Air traffic is responsible for releasing large amounts of carbon dioxide, with increasing passenger numbers placing high demands on technical solutions to reduce emissions. In collaboration with the aerospace industry, researchers are currently developing fossil-free fuels from Swedish forests.

One of the Swedish Government’s environmental goals is that the country should be fossil-fuel free by 2050. Achieving this goal will involve a reduction in carbon dioxide emissions and a major area of focus is the aerospace industry, whose fuel is almost exclusive fossil-based. Researchers at RISE are developing methods and technical solutions for the manufacture of fuels from renewables, including aviation fuel from lignin.

“Wood consists of cellulose, hemicellulose and lignin; the latter being a waste product of chemical pulping and paper manufacture. This lignin is often incinerated to provide process steam and heat; however, it would be a better use of this renewable resource if we were to manufacture biofuel instead,” says Johanna Mossberg, focus area manager for fossil-free transport at RISE.

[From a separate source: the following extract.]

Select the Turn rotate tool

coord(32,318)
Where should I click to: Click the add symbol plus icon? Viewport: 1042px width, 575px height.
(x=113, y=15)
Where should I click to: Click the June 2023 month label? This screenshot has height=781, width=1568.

Emissions can be reduced by 50 percent

If we could replace all fossil-based aviation fuel with biofuel, it would be possible to halve the climate impact of the airline industry. It will be difficult to completely eradicate the climate impact of air travel – among other things due to the high-altitude effects of flying above 10,000 metres, which impact the climate differently and contribute to higher levels of emissions. From a global perspective, we also face another limitation; there is simply insufficient biomass to replace all of the aviation fuel we consume, never mind the fuel used for marine and road traffic. However, for Swedish flights the possibilities are greater. 

“Our domestic flights account for a tiny percentage of total air travel, meaning that Swedish biomass would be more than sufficient for these. From a resource perspective, it would therefore be no problem for us to switch to lignin-based biofuel for domestic flights,” says Johanna Mossberg.

Sweden showing the way

Because Swedish domestic air travel accounts for such a small proportion of total emissions from the airline industry, global carbon dioxide levels will not be noticeably affected, even if we succeed in replacing all fuel used for our domestic flights. However, Johanna Mossberg points out the symbolic value of doing so, rather than the concrete figures for greenhouse gas emissions.

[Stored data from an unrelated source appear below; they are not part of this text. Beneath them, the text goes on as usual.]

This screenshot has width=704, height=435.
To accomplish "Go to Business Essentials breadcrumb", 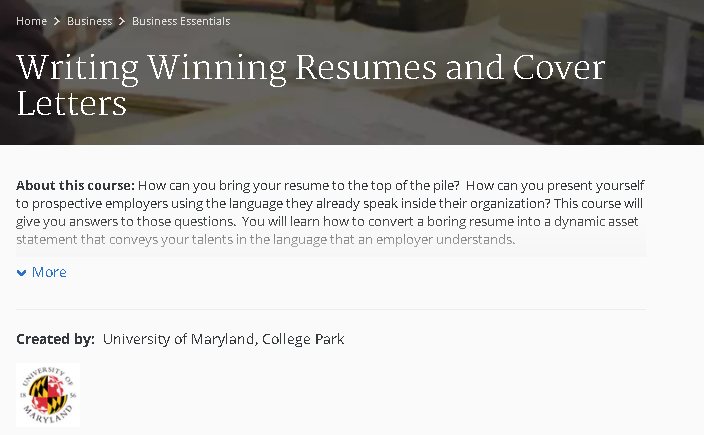I will click(x=181, y=21).
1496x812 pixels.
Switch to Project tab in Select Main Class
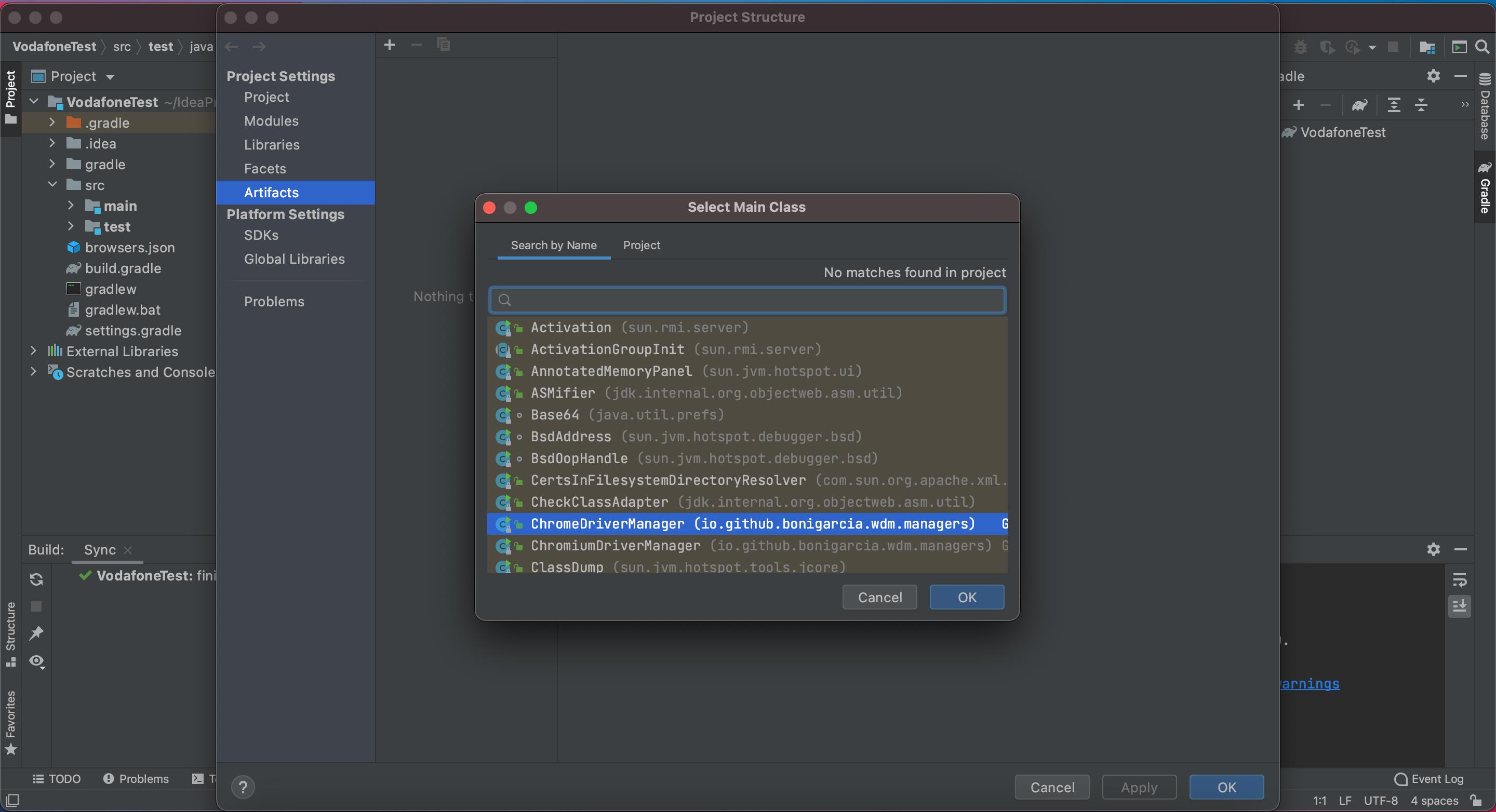point(642,245)
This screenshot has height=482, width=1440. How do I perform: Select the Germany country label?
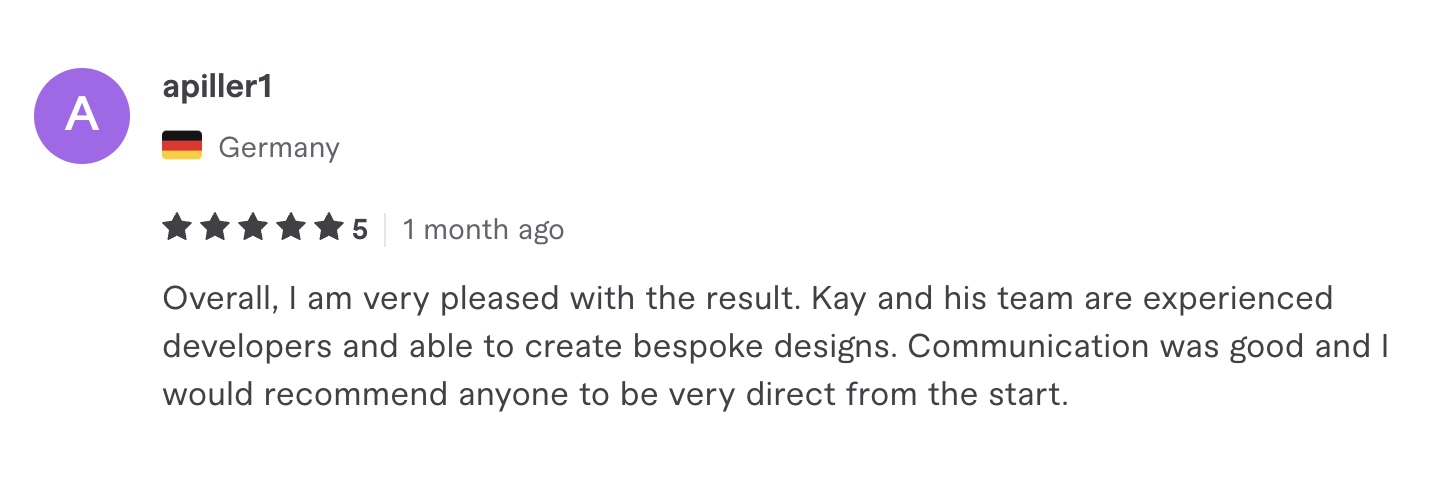click(279, 148)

“It is of the utmost importance that we develop new fuels to replace existing fossil fuels. At the rate we currently use resources, we would need four Earths if the entire global population consumed the same amount as us. Sweden must demonstrate that it is possible to change direction, by being at the forefront in developing technologies and expertise that we can then export to other countries. We can then exert real influence and make a real difference!”

The reality in 15 years

One of the challenges in developing biofuels is the economics.

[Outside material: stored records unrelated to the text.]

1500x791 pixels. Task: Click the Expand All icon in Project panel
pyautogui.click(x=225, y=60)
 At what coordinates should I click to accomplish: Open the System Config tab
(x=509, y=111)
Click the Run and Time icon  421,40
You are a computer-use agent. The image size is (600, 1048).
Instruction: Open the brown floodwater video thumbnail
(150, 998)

“Aviation fuel is currently tax-exempt, meaning that, unlike the road haulage sector, the industry lacks the economic incentive to change to biofuels. The manufacture of fuels form renewables is an advanced, and therefore more expensive, process. If we can elicit a willingness to pay, then in 10 to 15 years there is every possibility that we will see lignin-based fuels in aircraft fuel tanks,” concludes Johanna Mossberg.